TASK DESCRIPTION ▸ Extend the commentary on how banks judge environmental risk, picking up right after its final sentence.

PASSAGE FOR REVIEW ▸
------

Recently, protesters chained themselves to a TD branch to protest the bank’s funding of the controversial North Dakota oil and gas pipeline. The pipeline is meant to transport natural gas from U.S. fracking operations. Despite President Obama and the justice department directly intervening to block the pipeline's progress due to the lack of stakeholder engagement and consent, the media has not been covering the issue to any great extent.
Earlier this week, Schulich School of Business hosted the Senior Director of CIBC's Environmental Group. The Schulich MBA alumnus explained how CIBC screens projects based on their environmental risk to the client. This is what we’d call the business case for sustainability because
it makes financial sense for CIBC to do this.
These sorts of initiatives are labeled as a commitment to sustainability
when they are simply business practices that maximize the bottom line. As a 12 year old article in the Economist
noted, this is not CSR, this is simply good business. But the problem is that the bank’s
determination of what is an environmental risk is not the same as society’s
determination of an environmental risk.
For instance, a bank may push their clients to consider the effects on their operations of devastating
storms resulting from climate change but they will not
consider the negative impact of those same operations on nearby waterways upon
which local communities depend if there is nothing in place, such as regulation, to facilitate the potential for financial costs. This is why CIBC often looks completely hypocritical considering that they continually boast their commitment to breast cancer research through funds raised for CIBC Run for the Cure yet will not bring their environmental risk standard to a level that would preclude funding those businesses that produce and/or use the chemicals that contribute to breast cancer.
TD’s blunder in
the North Dakota access pipeline represents a very similar example of this because the project
likely passed their weak environmental risk standard, a standard they boast to be part of their commitment to sustainable development. But what their standards did not include was the necessary social license to operate that companies should have before receiving funding from TD. This is because TD would
determine this to be low risk, even though broader society as represented by
the protests there (including the US President and Justice Department), deem this high risk.

------

(Collected data)
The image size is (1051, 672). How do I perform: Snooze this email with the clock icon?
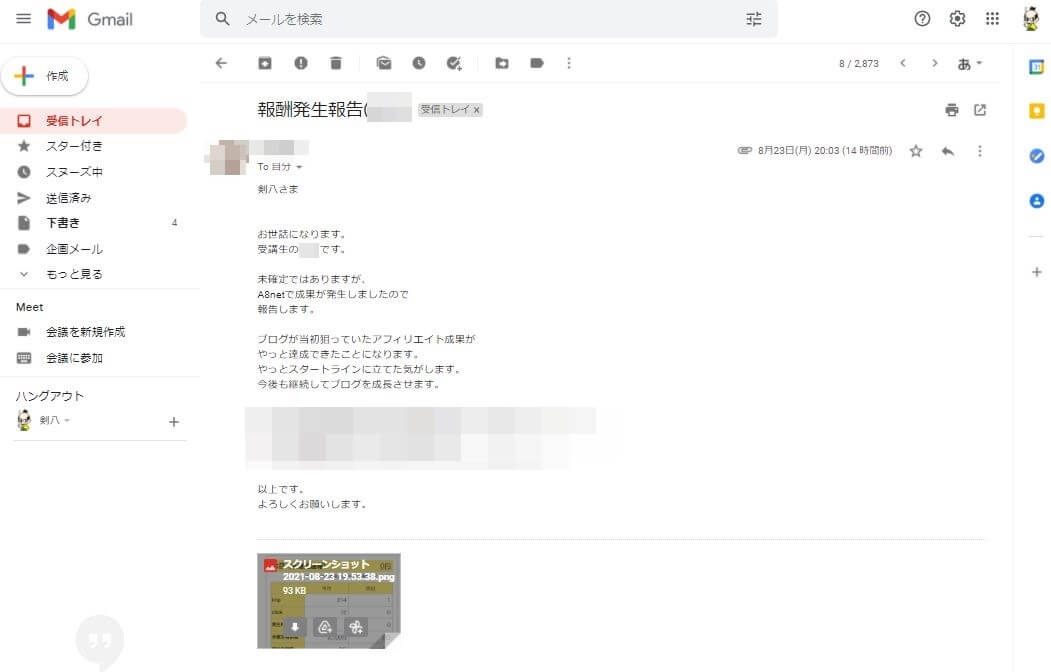(x=419, y=63)

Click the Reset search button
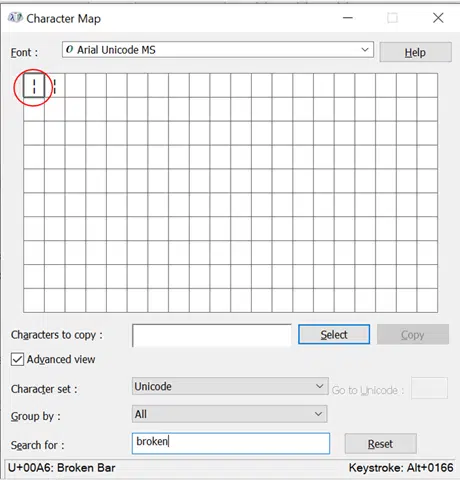(380, 444)
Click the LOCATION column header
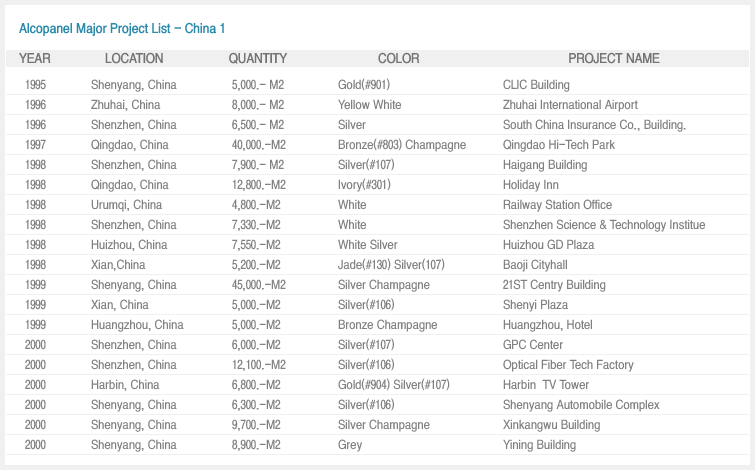The height and width of the screenshot is (470, 755). (134, 59)
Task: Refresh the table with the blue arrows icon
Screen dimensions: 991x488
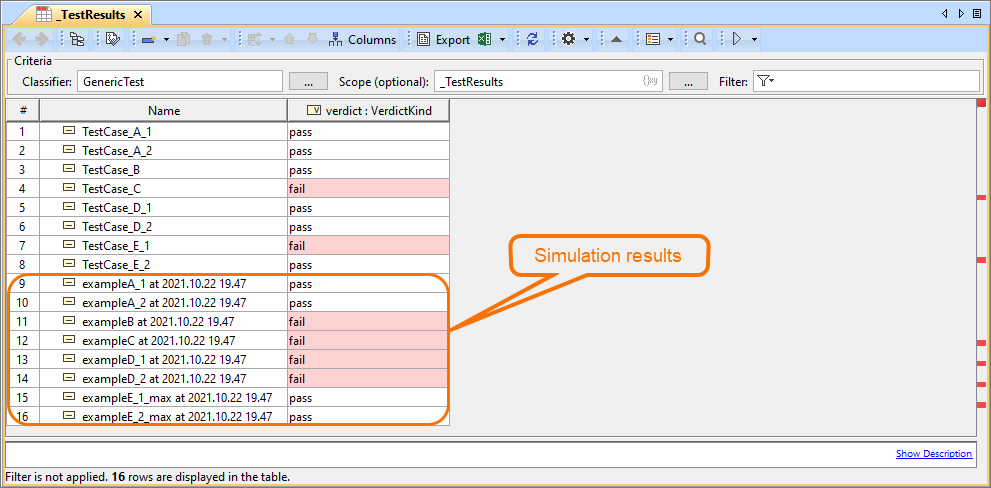Action: click(532, 40)
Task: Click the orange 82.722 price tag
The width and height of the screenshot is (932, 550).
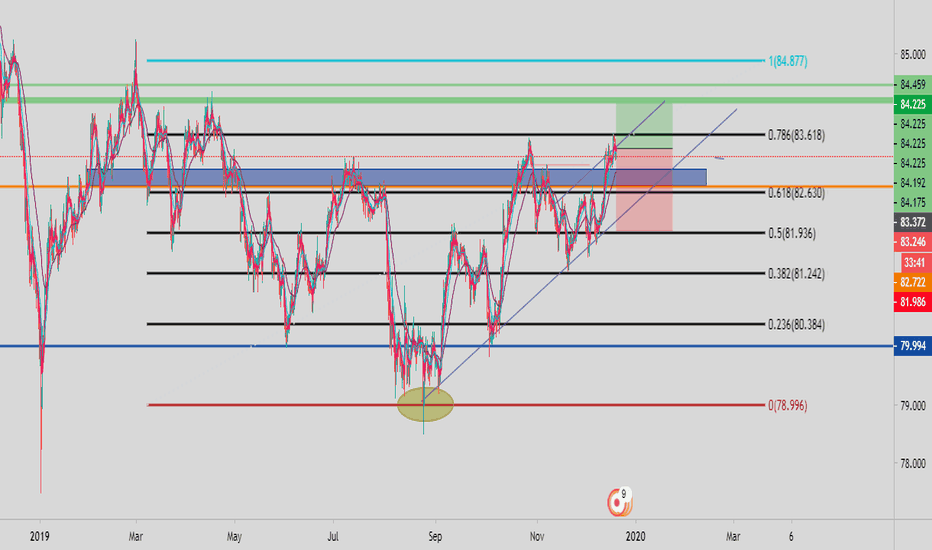Action: pos(911,283)
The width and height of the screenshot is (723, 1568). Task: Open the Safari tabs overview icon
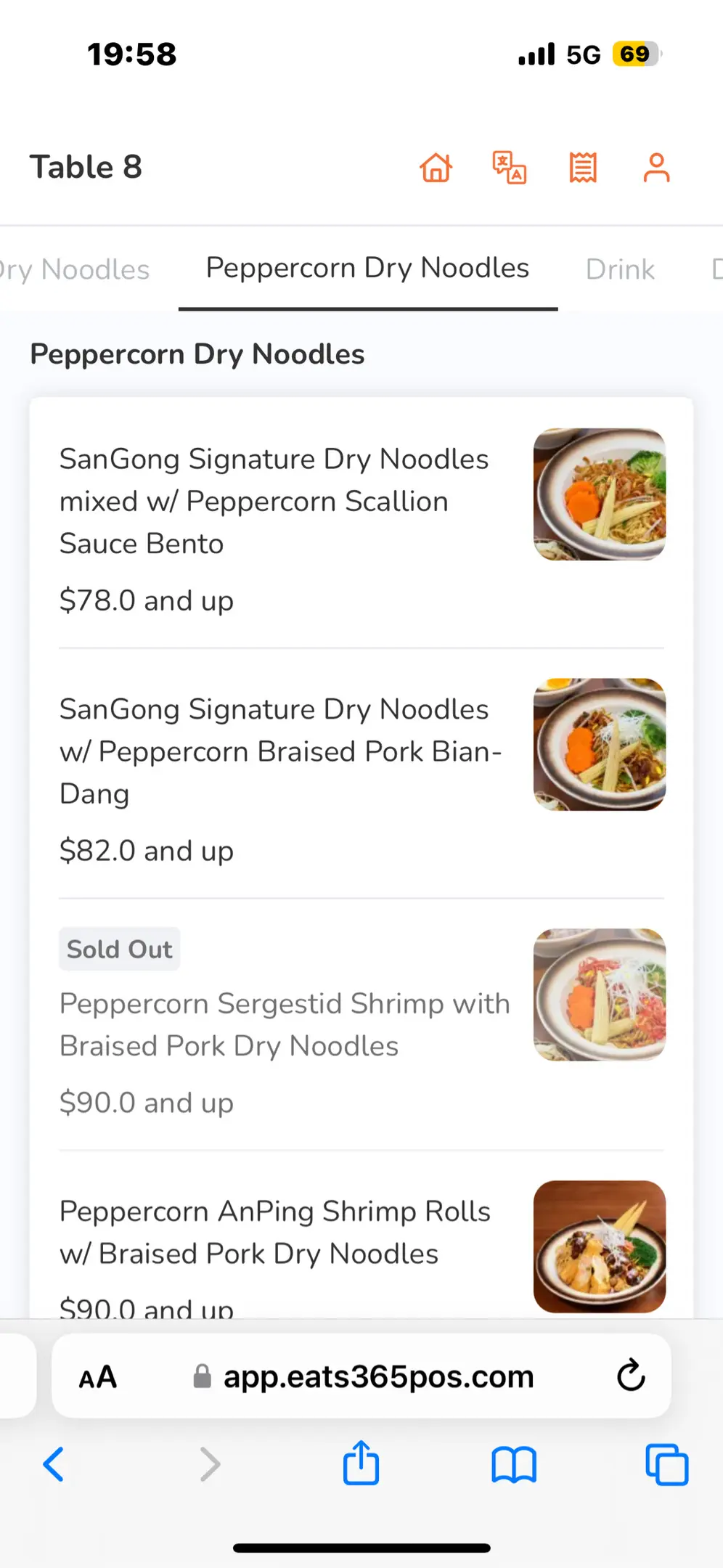[666, 1464]
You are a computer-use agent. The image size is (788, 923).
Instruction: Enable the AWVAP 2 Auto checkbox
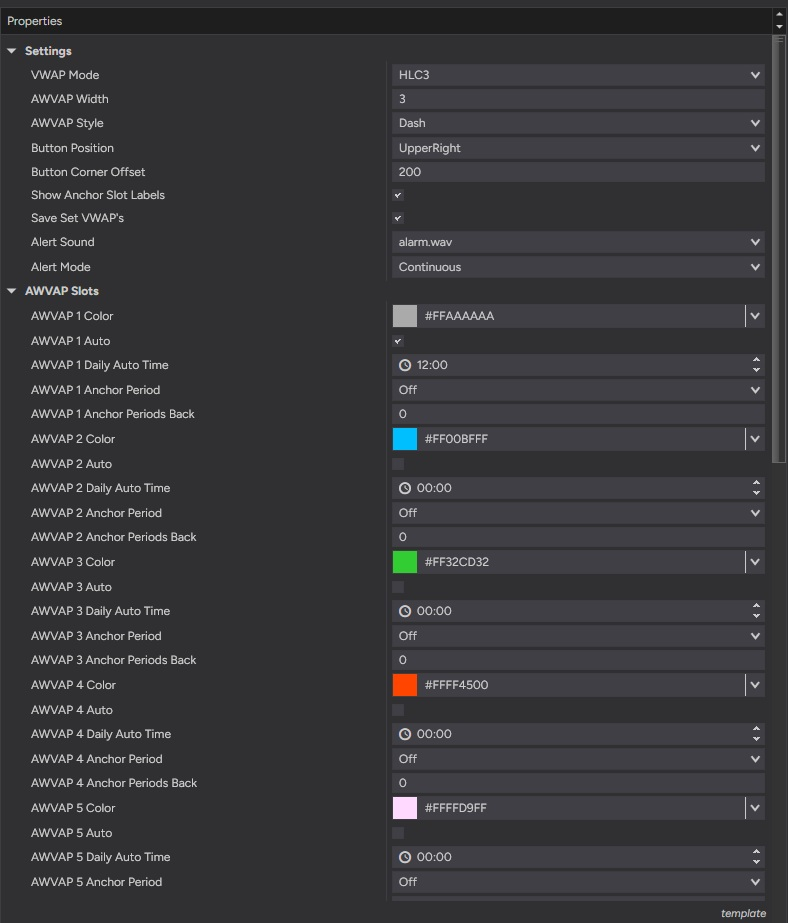click(398, 464)
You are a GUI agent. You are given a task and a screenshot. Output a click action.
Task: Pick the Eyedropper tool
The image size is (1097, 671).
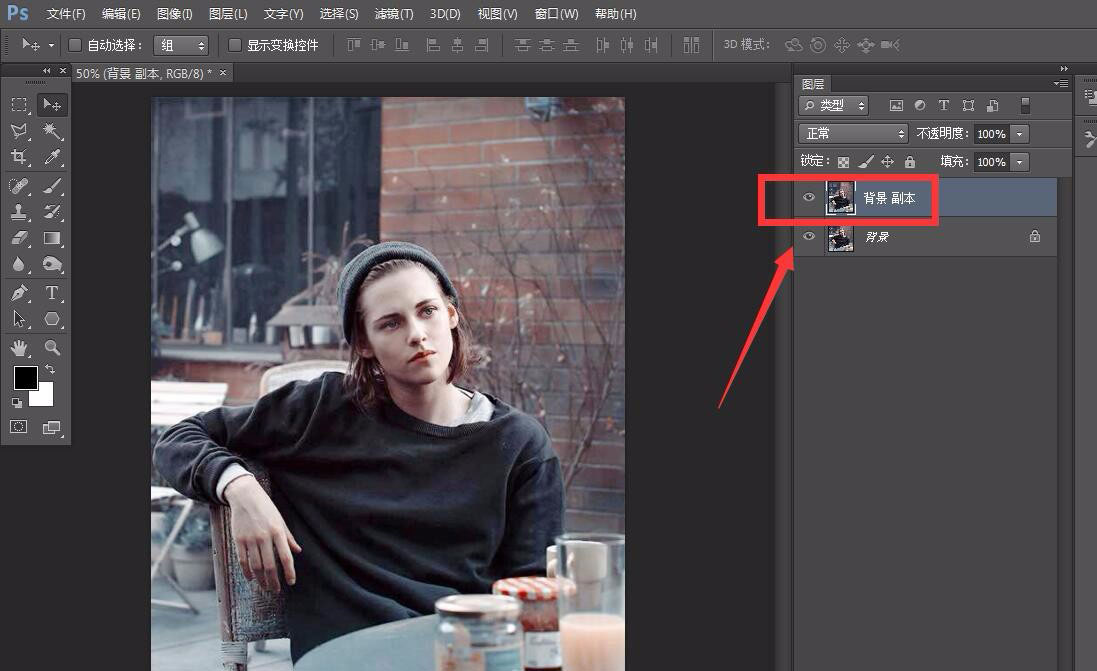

------

ANSWER SECTION ▸
The bottom line is that the banks' standards around sustainability will only become as strict as is necessary to
optimize profitability. This is insufficient if any bank is serious about responsible business. Let's be clear: standards that are necessary to prevent negative social impact yet are unnecessary to prevent substantial risk - because government regulation is too laxed or behind in enforcing certain practices, or the risk
of stakeholder revolt at the time of the loan and its impact on the client's brand is negligible - would represent a drop in profit.
So I balk at Schulich's CIBC presenter and the rest of the big banks’ bold commitments of environmental sustainability because they are simply following the
buck. It is now more attractive for
banks to go in this direction because of looming regulation, serious stakeholder revolt if they fail to do so, and the negative
impacts of decades of negligence in the lending practices these banks have
ultimately facilitated (e.g. climate change). To now say that
this movement into environmental markets is a solid example of their commitment
to sustainability is like saying that Tim Hortons' or McDonald’s introduction of
healthier food options is a bold movement towards responsible business. The reality is that they are now profiting from a growing awareness that what they were feeding society over these last several decades was garbage. The banks have profited off of the negative externalities they were complicit in creating as the intermediary of capital and now they are profiting off of the growing market for environmental practices meant to correct what they helped to create. That's f$%#& up!